Two months ago, Dan Mason wrote an open letter to Nielsen suggesting it rethink how it carves up the audience demographically. Riffing on that theme, Research Director is calling for a “Demo Do-Over” at the ratings giant. But while the former head of CBS Radio called for a realignment that would “give advertisers a more defined target” and “reflect a realistic change in who uses radio in 2023,” Research Director is more focused on funneling sample from little used demos to the ones that advertisers actually care about.
That starts by ditching the Persons 6-11 demo in PPM markets. When Nielsen expanded the sample to include tweens at the start of PPM some 15 years ago, radio scratched its head. It was for television, the industry was told, and for Disney, which at the time had a stable of Radio Disney affiliates.
“In reality, all it does is flood the sample with useless participants. Has anyone ever gotten an avail from 6-11-year-olds? Does anyone get bonused on their 6+ ratings? This demo is not surveyed in diary markets and that seems to have worked out nicely,” says Steve Allan, Programming Research Consultant at Research Director. “Let’s take that sample and plow it back into demos that actually matter to broadcasters.”

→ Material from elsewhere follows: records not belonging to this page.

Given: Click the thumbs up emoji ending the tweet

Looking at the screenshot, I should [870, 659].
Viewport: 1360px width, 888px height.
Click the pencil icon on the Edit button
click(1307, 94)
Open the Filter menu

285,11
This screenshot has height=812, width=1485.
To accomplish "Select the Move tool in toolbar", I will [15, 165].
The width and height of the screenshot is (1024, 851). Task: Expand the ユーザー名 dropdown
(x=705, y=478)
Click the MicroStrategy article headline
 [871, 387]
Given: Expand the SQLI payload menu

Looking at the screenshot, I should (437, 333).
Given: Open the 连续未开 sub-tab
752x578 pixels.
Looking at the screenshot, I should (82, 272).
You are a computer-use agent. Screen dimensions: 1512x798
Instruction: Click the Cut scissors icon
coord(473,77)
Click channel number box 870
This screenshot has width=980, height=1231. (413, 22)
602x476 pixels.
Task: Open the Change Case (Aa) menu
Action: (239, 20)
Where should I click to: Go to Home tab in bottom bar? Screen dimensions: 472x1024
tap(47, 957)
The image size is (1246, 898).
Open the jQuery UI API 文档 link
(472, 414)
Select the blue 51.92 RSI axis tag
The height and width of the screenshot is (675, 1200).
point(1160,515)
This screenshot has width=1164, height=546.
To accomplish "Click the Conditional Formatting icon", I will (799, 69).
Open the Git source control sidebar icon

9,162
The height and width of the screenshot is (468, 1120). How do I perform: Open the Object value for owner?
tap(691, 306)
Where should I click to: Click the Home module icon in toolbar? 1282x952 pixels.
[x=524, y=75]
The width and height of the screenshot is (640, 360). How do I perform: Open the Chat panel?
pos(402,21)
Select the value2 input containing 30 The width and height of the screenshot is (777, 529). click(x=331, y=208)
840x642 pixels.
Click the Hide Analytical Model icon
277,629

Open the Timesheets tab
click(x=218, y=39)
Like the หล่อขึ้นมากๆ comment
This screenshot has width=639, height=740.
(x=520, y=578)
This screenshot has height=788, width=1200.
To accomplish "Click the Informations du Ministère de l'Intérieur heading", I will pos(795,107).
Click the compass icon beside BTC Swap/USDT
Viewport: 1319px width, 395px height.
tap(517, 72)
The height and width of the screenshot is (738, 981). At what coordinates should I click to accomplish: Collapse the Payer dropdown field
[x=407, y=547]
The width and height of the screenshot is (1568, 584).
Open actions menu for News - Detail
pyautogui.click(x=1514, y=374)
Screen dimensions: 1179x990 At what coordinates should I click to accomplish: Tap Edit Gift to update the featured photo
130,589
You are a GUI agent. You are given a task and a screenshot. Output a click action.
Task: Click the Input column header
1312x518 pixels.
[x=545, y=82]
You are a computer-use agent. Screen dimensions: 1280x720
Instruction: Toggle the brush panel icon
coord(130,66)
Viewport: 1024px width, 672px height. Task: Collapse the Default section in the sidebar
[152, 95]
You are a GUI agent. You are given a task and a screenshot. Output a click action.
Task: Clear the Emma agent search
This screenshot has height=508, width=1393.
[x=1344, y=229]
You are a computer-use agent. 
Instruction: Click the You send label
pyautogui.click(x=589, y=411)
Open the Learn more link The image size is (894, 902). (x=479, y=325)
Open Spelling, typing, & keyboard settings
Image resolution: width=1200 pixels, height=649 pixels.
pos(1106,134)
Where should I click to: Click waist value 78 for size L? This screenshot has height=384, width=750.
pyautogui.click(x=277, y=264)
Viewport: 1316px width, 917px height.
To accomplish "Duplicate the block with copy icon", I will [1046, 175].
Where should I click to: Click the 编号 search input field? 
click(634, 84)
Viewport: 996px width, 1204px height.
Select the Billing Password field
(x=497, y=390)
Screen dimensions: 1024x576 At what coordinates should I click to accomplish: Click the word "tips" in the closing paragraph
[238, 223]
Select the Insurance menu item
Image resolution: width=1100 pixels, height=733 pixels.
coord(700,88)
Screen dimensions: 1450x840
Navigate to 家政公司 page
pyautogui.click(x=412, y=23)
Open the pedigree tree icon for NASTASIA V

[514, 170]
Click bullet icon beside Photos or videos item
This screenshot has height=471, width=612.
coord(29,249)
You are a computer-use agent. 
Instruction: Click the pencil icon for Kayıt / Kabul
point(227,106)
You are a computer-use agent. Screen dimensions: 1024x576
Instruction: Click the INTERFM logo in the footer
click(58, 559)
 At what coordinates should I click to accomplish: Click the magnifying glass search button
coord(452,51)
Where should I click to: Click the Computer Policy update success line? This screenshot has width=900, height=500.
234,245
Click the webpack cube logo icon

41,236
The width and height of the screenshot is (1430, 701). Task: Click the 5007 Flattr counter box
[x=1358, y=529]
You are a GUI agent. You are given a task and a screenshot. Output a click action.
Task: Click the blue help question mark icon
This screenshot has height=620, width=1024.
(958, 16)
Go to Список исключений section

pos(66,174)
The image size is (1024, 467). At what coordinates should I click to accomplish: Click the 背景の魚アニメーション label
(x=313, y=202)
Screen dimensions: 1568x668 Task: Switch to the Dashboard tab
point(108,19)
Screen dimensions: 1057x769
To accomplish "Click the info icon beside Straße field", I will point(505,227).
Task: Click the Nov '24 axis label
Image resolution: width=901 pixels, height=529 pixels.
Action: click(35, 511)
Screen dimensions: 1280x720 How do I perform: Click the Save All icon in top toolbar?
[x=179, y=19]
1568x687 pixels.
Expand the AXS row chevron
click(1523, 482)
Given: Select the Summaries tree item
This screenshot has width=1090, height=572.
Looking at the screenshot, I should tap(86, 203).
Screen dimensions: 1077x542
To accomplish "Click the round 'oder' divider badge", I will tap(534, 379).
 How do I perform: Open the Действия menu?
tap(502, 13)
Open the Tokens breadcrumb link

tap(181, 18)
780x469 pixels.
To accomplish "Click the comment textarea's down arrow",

And while we’re at it, how about lopping off some demos at the other end of the spectrum? Research Director would like to see any panelists who are above the age of 80 removed from the panel. “This is not a demographic advertisers covet,” it says in the blog post. “We see too many clients with meter keepers in their 80s and 90s. Sure, they are often heavy radio users, but they also skew a station’s median age.”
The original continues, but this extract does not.